Source extract
- Digital and Illusion version cover

EP by Hyoyeon
- Released: May 16, 2022
- Studio: FeelGHood (Seoul); KMIT (Seoul); SM Big Shot (Seoul); SM Blue Ocean (Seoul); SM LVYIN (Seoul); SM SSAM (Seoul); SM Yellow Tail (Seoul);
- Genre: Electronic
- Length: 21:58
- Language: Korean
- Label: SM; ScreaM; Dreamus;
- Producer: Lee Soo-man (exec.); Hyoyeon; Sky Adams; Carlyle Fernandes; Richard Beynon; Ummet Ozcan; 3lau; Kago Pengchi; Lindgren; Moonshine;

Singles from Deep
- "Deep" Released: May 16, 2022;

= Deep (EP) =

Deep is the first extended play by South Korean singer Hyoyeon. The extended play was released by SM Entertainment and its sublabel ScreaM Records on May 16, 2022, and contains seven tracks, including standalone singles released from 2018 to 2021, and the lead single of the same name.

Material shown
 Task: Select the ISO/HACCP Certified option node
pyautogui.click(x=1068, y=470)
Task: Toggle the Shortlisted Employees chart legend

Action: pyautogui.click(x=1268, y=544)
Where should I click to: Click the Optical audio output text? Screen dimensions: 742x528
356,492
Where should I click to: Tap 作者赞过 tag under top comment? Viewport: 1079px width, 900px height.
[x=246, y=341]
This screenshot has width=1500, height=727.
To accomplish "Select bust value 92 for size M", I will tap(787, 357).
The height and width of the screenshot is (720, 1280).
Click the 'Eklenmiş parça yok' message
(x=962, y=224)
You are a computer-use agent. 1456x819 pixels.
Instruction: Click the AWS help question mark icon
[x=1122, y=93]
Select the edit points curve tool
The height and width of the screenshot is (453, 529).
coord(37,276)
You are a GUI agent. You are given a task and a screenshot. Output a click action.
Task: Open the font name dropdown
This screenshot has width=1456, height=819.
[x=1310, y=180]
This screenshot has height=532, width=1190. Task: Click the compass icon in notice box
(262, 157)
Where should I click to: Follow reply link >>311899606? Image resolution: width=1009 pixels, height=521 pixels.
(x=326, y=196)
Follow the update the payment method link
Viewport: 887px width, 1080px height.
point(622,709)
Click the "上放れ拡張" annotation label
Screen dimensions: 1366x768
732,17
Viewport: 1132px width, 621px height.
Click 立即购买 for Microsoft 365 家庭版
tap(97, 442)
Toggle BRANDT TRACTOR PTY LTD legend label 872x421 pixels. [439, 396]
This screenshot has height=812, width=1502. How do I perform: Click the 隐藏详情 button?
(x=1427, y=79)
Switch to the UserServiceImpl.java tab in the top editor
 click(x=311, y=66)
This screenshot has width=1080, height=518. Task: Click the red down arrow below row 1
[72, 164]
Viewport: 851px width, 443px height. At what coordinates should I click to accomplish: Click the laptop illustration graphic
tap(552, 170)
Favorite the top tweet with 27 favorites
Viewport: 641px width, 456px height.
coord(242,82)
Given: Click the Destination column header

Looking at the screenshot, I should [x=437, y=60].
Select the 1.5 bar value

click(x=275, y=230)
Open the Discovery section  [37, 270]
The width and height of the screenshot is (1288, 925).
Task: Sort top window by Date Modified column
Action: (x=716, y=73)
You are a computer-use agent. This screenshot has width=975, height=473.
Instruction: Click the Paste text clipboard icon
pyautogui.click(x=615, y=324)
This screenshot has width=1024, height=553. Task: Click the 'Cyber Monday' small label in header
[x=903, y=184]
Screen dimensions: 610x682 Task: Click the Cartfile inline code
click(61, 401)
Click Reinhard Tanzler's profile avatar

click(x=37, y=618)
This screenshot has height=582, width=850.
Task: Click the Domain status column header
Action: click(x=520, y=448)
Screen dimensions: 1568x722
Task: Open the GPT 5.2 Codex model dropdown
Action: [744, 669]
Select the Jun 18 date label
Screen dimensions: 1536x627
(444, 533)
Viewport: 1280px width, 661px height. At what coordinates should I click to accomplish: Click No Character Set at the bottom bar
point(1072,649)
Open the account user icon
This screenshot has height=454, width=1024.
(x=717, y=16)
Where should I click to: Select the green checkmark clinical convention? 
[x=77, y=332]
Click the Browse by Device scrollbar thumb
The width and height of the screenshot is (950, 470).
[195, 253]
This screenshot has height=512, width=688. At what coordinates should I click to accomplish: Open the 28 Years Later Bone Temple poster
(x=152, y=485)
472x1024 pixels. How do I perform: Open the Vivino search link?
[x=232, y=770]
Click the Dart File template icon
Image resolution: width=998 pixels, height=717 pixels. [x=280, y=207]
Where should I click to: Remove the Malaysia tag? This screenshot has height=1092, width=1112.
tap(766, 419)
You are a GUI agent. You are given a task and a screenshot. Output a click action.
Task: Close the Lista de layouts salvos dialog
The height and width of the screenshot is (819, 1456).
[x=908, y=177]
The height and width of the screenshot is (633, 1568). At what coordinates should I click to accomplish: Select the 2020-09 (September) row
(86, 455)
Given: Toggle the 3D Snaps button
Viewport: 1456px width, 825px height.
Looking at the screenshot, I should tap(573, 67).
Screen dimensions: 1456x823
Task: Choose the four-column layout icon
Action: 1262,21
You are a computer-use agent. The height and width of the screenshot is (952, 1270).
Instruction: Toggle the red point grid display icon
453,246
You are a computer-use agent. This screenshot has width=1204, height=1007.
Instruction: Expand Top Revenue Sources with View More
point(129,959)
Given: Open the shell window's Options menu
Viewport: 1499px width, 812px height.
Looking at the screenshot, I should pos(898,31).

Task set
1) Do these statements agree with the entry on the EP Deep? For each, answer yes or no and quote the deciding words: (a) The EP runs 21:58. (b) Deep is Hyoyeon's second extended play. (c) The EP contains seven tracks.
2) Repeat the entry on the EP Deep word for word, from "Deep is the" to "the same name.".

Answers to the exercises
1)
(a) Yes: "Length: 21:58"
(b) No: "Deep is the first extended play by South Korean singer Hyoyeon."
(c) Yes: "contains seven tracks"

2)
Deep is the first extended play by South Korean singer Hyoyeon. The extended play was released by SM Entertainment and its sublabel ScreaM Records on May 16, 2022, and contains seven tracks, including standalone singles released from 2018 to 2021, and the lead single of the same name.